ACTIVITY:
Reproduce the data below exactly as written. Pictures do not belong in the copy.

EXTRACTED DATA:
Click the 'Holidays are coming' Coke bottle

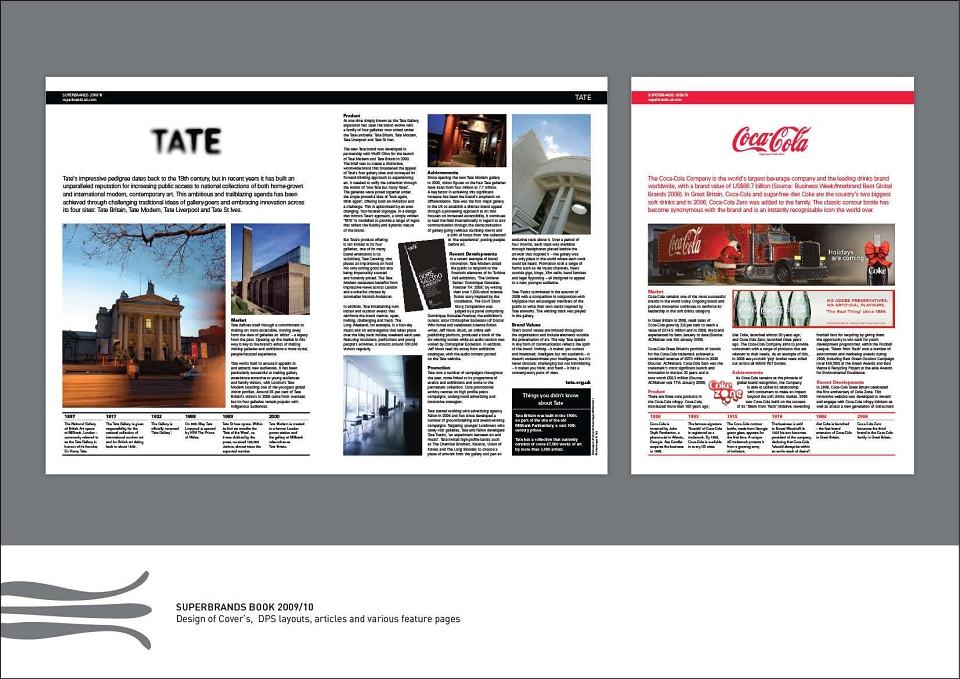(x=877, y=263)
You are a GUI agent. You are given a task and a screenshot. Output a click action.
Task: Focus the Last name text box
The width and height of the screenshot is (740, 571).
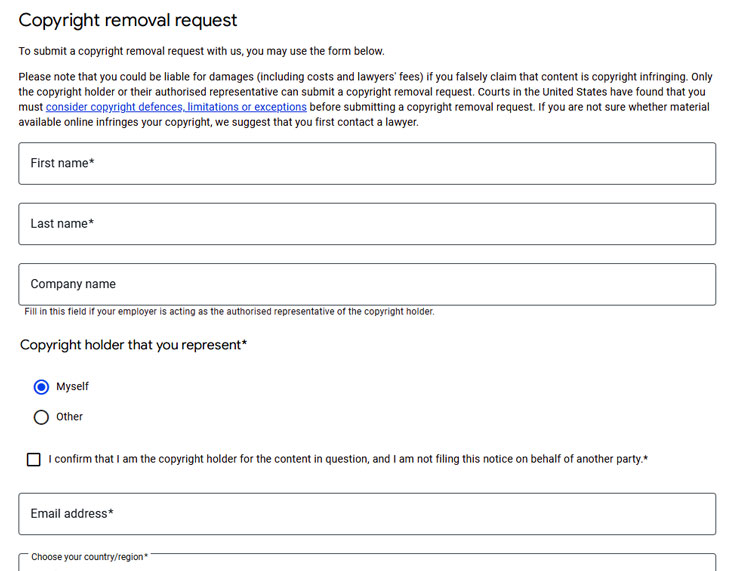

OUTPUT:
Click the 'Holidays are coming' Coke bottle

(x=877, y=263)
You are a GUI agent. You are given a task and a screenshot. Output a click action.
Task: Focus the Last name text box
The width and height of the screenshot is (740, 571).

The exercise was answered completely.